Iron-sulfur (Fe-S) clusters are ancient and ubiquitous protein cofactors essential for life. It is thought that Fe-S clusters spontaneously assembled in the early Earth anaerobic environment rich in iron and sulfur. Rise of oxygen levels (after oxygenic photosynthesis) would have yield to unfavorable conditions, and Fe-S cluster biogenesis machineries, ISC, SUF and NIF, would have emerged to assist Fe-S cluster biogenesis. Recently, we challenged these paradigms by discovering two additional and widespread Fe-S cluster systems -SMS and MIS- which we inferred to be ancestral to the ISC, NIF and SUF pathways and proposed to have originated prior to the GOE. The main objective of this project is to fully characterize SMS and MIS systems by applying a powerful combination of in silico and experimental approaches.
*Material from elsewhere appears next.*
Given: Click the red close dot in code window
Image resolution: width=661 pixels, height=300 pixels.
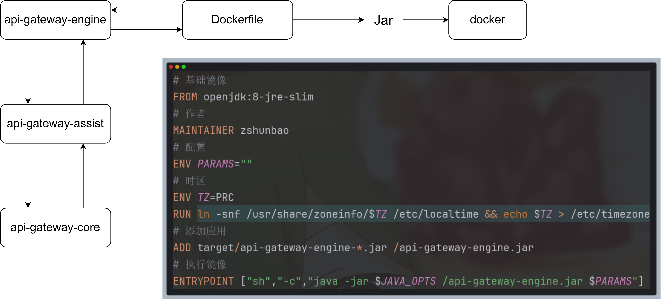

Our strategy will be to reconstitute the archaeal SMS and MIS systems in E. coli to identify whether they are self-reliant or require auxiliary Fe-S biogenesis factors. We will then move on to study the two systems in anaerobic methanogenic Archaea chosen as models according to their predicted Fe-S biogenesis machinery content and their genetic amenability. The MIS and SMS systems will be analyzed by using transcriptomics approaches, protein-protein interaction, enzymatic assays and generation of mutants affected in Fe-S biogenesis. We will then combine bioinformatics and experimental work to identify additional components contributing to SMS- and MIS-based Fe-S cluster biogenesis, with a special focus on the sulfur source. Finally, a thorough biochemical and biophysical approach will be carried out to characterize features of SMS and MIS systems and their putative accessory factors.
By bringing together world recognized specialists of Fe-S biology, Archaea physiology and evolution, this project will open totally new avenues of research with clear impact on life origin and evolution, molecular mechanisms of microbial stress adaptation, and redox biology.